The guide smiled.

"No, excellency," he said, "the Castle of Okna lies many miles from here. You must speak to our master of that. That is his step, excellency!"

They listened and heard the tapping of a stick upon a stone pavement. It approached them laboriously; and after that which seemed an interminable interval, an old white-haired man appeared at one of the doors of the quadrangle and raising his voice bade them welcome.
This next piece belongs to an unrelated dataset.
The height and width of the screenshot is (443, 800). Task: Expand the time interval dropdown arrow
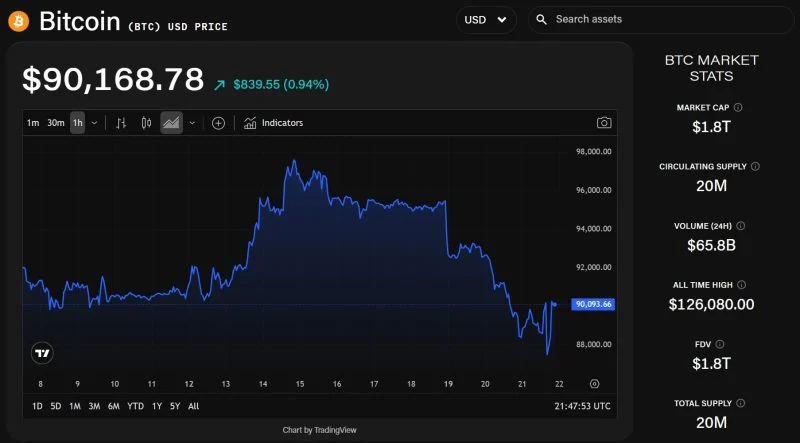pyautogui.click(x=94, y=123)
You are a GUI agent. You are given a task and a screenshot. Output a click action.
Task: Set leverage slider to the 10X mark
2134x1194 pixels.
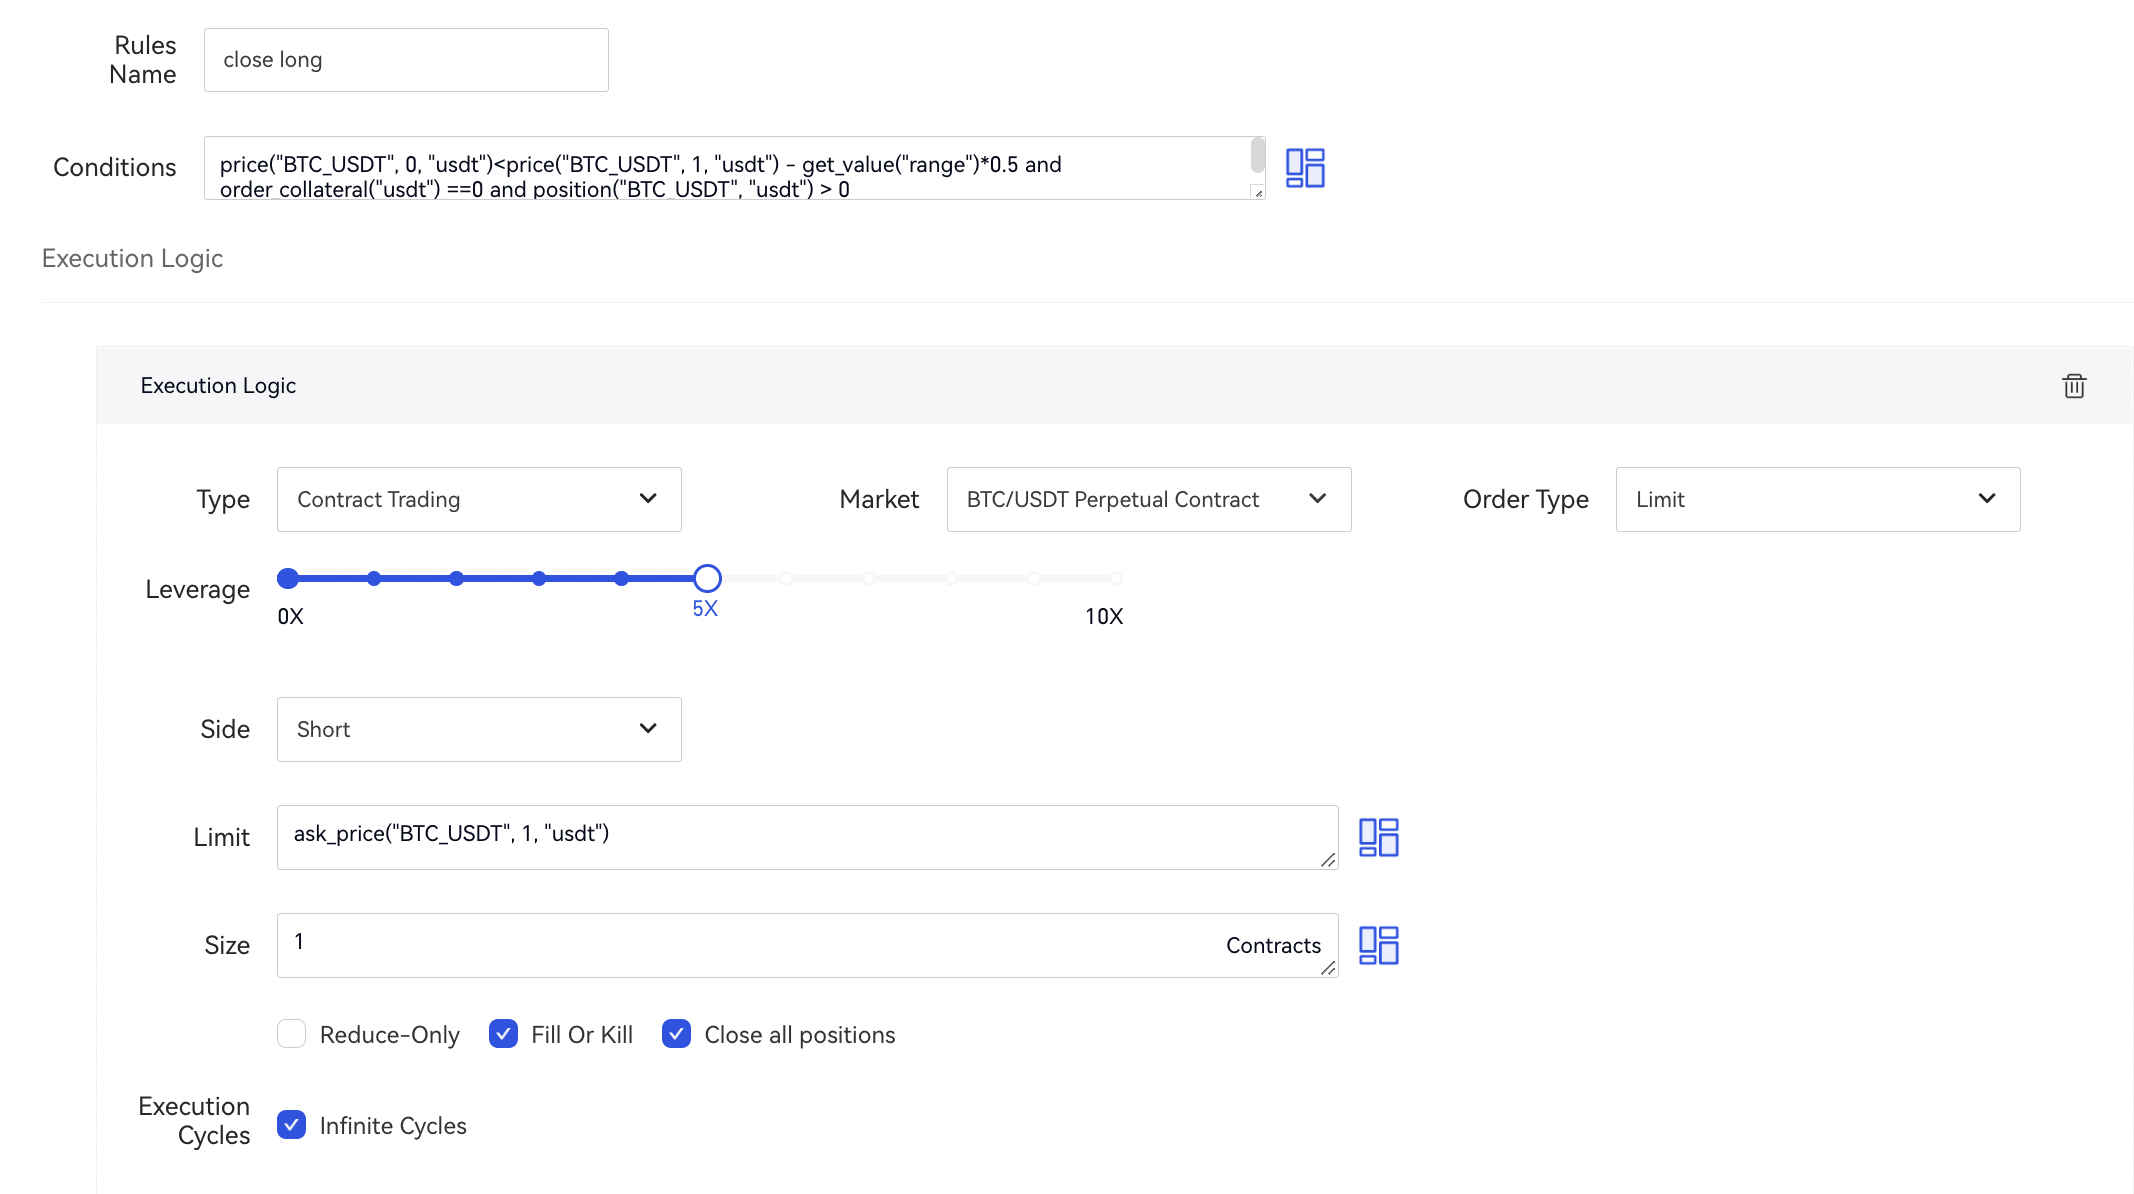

The voice was the one they recognized as that of the wood; but the face of the speaker sent a shudder through Gavin's veins which left him unashamed.

"Blind," he muttered, amazed—"the man is blind."

CHAPTER XXVI

THROUGH A WOMAN'S HEART

The blind man felt his way down a short flight of stairs, and, standing before the prisoners, he said in a voice indescribably harsh and grating:

"Gentlemen, welcome to Setchevo," and so he told them the name of the place to which their journey had carried them.

A man of middle stature, slightly bent, his face pitted and scarred revoltingly, his fine white hair combed down with scrupulous vanity upon his shoulders, the eyes, nevertheless, remained supreme in their power to repel and to dominate. Sightless, they seemed to search the very heart of him who braved them. Look where they might, the Englishmen's gaze came back at last to those unforgettable eyes. The horror of them was indescribable.